The question to ask ourselves today is: Are we experiencing a fundamental shift in how urban space will function in the future? What is the role left for the public space after the global experience of the shutdown, then, if public sphere can be “outsourced” so swiftly and effectively to within the walls of our own homes? Is the once public space to linger on merely as a backdrop of utilitarian, instrumentalized and carefully policed functions of the state? The city in extremis has thrown into disarray most of our lives, work and social relations. But a number of people who are otherwise suffering from trauma, depression or anxiety, reputedly experience it somewhat differently. Theirs is a life of daily experiences of disarray, of stress and mental health put to the test. Perhaps for the first time in their lives, the surrounding “objective” world (as most like to think of it) has aligned with their daily experience of extremes and anxiety.
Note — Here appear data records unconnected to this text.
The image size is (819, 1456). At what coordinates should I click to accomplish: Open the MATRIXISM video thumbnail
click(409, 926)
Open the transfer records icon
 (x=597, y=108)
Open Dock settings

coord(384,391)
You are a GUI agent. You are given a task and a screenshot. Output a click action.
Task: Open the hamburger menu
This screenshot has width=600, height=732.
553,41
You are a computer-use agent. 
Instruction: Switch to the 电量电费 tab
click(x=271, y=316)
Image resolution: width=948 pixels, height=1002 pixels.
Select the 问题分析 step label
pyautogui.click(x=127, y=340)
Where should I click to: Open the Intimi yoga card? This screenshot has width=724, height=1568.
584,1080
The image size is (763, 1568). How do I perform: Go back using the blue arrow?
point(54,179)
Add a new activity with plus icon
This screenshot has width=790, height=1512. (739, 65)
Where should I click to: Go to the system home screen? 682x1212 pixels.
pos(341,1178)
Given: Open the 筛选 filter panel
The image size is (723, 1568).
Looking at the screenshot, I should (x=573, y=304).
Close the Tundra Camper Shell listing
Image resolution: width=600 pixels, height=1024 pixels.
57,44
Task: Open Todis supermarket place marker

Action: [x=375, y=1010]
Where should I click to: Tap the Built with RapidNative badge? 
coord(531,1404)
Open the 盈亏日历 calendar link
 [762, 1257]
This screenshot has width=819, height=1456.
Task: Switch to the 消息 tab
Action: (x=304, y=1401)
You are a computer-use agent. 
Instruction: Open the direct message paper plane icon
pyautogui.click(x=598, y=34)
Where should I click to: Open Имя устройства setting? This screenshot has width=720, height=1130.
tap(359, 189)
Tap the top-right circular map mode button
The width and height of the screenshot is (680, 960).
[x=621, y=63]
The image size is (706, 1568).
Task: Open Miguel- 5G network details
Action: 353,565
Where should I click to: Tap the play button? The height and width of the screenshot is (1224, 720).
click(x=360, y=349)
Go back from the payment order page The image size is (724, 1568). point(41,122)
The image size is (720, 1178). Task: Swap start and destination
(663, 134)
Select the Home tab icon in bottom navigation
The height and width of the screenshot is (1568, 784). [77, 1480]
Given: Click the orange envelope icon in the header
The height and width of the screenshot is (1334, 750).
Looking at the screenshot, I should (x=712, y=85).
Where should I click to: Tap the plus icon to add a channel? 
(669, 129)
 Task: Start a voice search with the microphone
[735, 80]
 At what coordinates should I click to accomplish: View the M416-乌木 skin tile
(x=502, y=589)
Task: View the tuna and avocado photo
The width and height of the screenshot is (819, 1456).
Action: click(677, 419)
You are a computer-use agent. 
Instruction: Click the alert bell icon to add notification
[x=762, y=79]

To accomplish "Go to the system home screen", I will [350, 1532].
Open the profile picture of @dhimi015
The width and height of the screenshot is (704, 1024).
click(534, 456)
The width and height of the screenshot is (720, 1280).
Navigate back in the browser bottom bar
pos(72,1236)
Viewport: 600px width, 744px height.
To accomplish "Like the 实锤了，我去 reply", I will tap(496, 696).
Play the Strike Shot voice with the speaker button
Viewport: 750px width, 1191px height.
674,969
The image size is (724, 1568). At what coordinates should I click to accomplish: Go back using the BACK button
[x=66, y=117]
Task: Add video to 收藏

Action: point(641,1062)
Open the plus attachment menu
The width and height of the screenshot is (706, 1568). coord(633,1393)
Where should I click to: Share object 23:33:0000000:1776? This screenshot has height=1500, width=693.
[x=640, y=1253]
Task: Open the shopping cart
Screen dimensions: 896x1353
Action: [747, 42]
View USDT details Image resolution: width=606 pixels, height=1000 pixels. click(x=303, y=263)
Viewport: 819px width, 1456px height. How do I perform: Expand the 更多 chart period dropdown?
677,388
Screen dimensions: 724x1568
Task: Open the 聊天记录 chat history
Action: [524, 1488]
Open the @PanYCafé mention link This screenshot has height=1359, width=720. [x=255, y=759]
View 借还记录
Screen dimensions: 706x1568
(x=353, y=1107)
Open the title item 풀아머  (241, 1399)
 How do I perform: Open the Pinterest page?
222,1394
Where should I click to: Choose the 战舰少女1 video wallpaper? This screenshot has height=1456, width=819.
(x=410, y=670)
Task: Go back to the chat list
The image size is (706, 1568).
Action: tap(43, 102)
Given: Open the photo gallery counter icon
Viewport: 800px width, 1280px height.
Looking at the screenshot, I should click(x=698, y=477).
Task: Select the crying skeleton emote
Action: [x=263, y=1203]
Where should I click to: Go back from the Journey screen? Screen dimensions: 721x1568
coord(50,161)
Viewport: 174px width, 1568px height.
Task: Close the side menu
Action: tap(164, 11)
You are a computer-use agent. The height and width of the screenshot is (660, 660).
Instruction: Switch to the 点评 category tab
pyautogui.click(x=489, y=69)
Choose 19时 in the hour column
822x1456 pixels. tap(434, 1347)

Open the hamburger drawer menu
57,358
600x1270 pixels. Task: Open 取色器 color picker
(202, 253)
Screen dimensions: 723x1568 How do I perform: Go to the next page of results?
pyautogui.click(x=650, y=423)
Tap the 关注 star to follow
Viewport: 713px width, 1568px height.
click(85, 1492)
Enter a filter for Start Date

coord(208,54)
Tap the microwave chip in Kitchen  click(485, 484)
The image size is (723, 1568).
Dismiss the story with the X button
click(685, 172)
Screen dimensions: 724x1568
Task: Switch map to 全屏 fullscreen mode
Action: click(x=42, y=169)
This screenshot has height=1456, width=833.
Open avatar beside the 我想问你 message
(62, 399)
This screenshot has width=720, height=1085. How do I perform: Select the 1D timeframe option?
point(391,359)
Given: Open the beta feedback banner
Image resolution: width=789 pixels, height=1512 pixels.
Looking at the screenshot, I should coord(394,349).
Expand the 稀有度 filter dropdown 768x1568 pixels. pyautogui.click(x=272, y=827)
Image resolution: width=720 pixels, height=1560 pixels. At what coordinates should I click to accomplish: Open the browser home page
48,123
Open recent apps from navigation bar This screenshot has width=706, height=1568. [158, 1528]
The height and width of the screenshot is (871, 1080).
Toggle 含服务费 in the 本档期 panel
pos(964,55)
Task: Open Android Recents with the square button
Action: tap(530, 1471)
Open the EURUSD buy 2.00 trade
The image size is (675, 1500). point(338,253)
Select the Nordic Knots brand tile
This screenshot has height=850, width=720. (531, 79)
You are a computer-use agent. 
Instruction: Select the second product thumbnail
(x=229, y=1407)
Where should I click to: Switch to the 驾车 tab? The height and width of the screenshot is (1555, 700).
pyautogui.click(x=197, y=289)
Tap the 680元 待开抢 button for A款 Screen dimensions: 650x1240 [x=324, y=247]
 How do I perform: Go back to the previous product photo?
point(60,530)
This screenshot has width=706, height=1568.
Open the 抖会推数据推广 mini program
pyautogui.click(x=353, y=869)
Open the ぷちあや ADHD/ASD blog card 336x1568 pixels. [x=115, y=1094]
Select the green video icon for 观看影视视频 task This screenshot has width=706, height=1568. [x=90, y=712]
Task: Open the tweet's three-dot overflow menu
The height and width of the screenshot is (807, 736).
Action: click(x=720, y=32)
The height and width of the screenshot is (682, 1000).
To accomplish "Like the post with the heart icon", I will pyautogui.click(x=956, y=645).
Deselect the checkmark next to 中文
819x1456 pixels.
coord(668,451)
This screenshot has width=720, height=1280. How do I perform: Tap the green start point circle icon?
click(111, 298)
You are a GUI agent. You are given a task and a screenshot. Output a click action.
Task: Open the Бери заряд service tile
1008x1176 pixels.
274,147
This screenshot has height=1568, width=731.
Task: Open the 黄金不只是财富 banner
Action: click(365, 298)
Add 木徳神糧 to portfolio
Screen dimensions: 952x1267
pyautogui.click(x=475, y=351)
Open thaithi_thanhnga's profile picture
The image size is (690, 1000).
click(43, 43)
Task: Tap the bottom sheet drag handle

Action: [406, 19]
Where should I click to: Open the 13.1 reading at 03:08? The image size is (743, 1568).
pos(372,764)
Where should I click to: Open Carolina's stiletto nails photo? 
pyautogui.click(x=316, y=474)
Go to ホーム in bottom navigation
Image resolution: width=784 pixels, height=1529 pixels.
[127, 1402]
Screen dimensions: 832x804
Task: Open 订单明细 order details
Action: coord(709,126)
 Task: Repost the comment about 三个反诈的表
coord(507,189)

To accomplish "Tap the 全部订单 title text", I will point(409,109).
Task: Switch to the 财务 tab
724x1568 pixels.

I suppose this does not make it any easier for anyone, but it does grant certain social legitimacy to perceptions otherwise too often dismissed as individual or subjective. “In extremis” has become the objective condition of the everyday.
Perhaps something similar to this psychological alignment can be experienced in spatial terms, within the urban fabric, at least for the duration of the pandemic. Nonuments, buildings structurally left out of the everyday normality, have suddenly lost their constituent contrast to the “normal” buildings around them. At the present, there is precious little separating an empty brutalist building from a closed shopping mall, or an almost empty old town core from an abandoned industrial complex. For a time, at least, they have become equal, perceptible only through the functions and people not inhabiting them. It is as if much of the city, or better: much of the world has become a gigantic, if temporary, nonument – largely superfluous spatial remnant of the total mobilisation of the society in the fight against the Coronavirus. This is obviously, and thankfully, a phenomenon of limited duration. Nevertheless, it presents us with something more than a thought exercise. It is a simulation that sharpens our understanding of the buildings normally left out of the mainstream and of the processes that had led them there. The age of Coronavirus presents us with a renewed chance to start reading the negative, the invisible and imperceptible – because precisely the negative, the invisible and imperceptible can change the public sphere in an instant. The virus clearly demonstrated that. Our ability to reinvent the notion of the public space and the role of the nonuments from the leftovers of the urban fabric into its building blocks will be decisive in the fight for the public sphere; regardless of what sort of space the public sphere ends up inhabiting.